Мать извела меня, папа сожрал меня. Сказки на новый лад - Петрушевская Людмила Стефановна - Страница 5


Изменить размер шрифта:

5

Бабу-Ягу одолело любопытство, да и совесть ее глодала за эту глушь, где проходит детство дочери… и она согласилась взглянуть на рисунки.

А они и впрямь того стоили.

Там были черные и белые цапли, розовые колпицы, ибисы, аисты — то на охоте, то в гнезде с птенцами, то высоко в небе, то скользя над искрящейся водой: даже струящийся сквозь великолепные крылья свет художнику удалось показать, так велико было его искусство.

— Позвольте зайти к вам, хотя бы на полу разложить рисунки, чтобы вы могли их как следует рассмотреть, — попросил незнакомец. — Здесь такой ветер, прямо рвет всё из рук.

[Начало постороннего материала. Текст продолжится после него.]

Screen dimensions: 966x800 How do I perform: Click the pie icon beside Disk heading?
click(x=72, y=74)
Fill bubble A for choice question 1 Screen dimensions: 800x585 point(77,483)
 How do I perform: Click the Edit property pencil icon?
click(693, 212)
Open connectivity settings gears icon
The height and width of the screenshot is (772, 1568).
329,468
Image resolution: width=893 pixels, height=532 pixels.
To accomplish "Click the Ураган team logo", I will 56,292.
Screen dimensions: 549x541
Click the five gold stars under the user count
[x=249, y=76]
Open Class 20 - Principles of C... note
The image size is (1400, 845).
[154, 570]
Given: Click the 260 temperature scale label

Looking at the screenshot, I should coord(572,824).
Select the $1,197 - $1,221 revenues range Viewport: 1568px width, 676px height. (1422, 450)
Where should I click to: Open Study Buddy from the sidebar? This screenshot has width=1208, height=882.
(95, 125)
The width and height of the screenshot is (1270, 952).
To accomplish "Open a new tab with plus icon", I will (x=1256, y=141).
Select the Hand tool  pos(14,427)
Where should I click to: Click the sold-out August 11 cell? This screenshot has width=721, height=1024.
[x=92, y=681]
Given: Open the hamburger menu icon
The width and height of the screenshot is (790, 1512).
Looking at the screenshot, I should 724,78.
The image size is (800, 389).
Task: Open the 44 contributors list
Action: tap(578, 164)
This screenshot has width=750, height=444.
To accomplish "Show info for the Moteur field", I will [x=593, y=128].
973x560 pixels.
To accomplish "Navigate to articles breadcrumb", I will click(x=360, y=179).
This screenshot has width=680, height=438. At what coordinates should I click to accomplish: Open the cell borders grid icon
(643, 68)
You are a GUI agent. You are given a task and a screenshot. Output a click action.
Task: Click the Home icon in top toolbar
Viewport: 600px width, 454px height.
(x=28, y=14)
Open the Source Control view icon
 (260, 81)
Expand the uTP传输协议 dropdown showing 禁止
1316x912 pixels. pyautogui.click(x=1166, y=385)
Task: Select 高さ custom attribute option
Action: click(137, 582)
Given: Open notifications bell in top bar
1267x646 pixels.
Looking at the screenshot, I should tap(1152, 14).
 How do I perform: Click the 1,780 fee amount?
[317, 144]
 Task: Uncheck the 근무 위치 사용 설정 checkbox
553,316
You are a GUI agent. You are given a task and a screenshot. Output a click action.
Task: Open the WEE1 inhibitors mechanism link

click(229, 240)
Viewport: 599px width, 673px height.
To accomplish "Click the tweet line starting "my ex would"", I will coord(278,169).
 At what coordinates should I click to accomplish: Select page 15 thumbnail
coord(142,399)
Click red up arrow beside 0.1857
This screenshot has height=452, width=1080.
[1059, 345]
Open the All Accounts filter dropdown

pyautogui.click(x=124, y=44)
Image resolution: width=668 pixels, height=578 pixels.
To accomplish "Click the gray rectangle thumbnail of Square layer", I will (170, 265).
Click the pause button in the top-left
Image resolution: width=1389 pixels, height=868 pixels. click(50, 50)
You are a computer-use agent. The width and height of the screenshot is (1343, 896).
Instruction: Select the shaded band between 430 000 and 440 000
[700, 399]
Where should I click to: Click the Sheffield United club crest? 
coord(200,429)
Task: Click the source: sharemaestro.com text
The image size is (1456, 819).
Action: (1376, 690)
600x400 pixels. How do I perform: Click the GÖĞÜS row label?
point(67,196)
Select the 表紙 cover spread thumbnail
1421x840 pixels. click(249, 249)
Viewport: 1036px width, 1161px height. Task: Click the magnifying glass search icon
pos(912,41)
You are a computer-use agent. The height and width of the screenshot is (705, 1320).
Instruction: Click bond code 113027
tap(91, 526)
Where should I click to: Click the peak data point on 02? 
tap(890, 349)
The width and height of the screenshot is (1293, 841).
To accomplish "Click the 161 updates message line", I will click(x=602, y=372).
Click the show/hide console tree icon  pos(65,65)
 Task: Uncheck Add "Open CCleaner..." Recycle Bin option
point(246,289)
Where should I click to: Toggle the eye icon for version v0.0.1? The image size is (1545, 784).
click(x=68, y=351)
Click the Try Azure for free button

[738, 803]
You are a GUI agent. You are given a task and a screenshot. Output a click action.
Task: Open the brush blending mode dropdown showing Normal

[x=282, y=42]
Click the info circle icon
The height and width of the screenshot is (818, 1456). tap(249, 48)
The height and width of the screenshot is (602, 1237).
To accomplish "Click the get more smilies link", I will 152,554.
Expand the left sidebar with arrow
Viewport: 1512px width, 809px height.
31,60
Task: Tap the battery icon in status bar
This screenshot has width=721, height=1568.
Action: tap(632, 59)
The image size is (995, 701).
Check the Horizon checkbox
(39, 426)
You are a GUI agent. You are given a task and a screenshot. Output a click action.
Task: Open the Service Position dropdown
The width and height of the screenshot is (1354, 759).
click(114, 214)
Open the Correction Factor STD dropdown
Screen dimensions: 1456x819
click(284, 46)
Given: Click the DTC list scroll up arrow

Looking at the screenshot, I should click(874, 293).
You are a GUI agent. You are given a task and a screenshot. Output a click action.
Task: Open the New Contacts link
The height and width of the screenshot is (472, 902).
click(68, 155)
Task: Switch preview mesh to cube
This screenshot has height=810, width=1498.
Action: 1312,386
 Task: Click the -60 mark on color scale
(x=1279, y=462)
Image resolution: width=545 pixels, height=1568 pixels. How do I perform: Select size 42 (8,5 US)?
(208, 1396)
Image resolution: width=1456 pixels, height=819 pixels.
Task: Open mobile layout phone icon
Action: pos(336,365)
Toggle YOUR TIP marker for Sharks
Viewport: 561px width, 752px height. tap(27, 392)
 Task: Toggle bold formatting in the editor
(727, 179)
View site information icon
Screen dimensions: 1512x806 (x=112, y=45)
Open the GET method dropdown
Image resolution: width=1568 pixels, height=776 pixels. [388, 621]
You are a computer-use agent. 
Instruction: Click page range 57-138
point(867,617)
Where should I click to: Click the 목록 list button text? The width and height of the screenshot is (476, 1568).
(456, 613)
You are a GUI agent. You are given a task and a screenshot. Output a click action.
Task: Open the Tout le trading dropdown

И правда — ураганный ветер вдруг налетел на избушку, и каждый порыв его словно хотел сказать что-то Бабе-Яге, но та не обращала внимания.

Курьи ноги послушно развернули избушку, и Баба-Яга зашла туда с незнакомцем, которого звали Джон Джеймз Одюбон.

— Что ж, приготовьте гостю чаю с печеньем, — рявкнула Баба-Яга коту, но тот ответил:

— У нас нету ни чая, ни печенья. — А пес зарычал.

— Не обращайте на него внимания, — сказала Баба-Яга. Пес очень обиделся.

— Света слишком мало, — заметил Одюбон. — Может, у вас есть еще лампа, чтобы рисунки получше разглядеть? Я бы очень хотел, чтоб вы оценили их по достоинству и позволили написать портрет вашей прекрасной дочери.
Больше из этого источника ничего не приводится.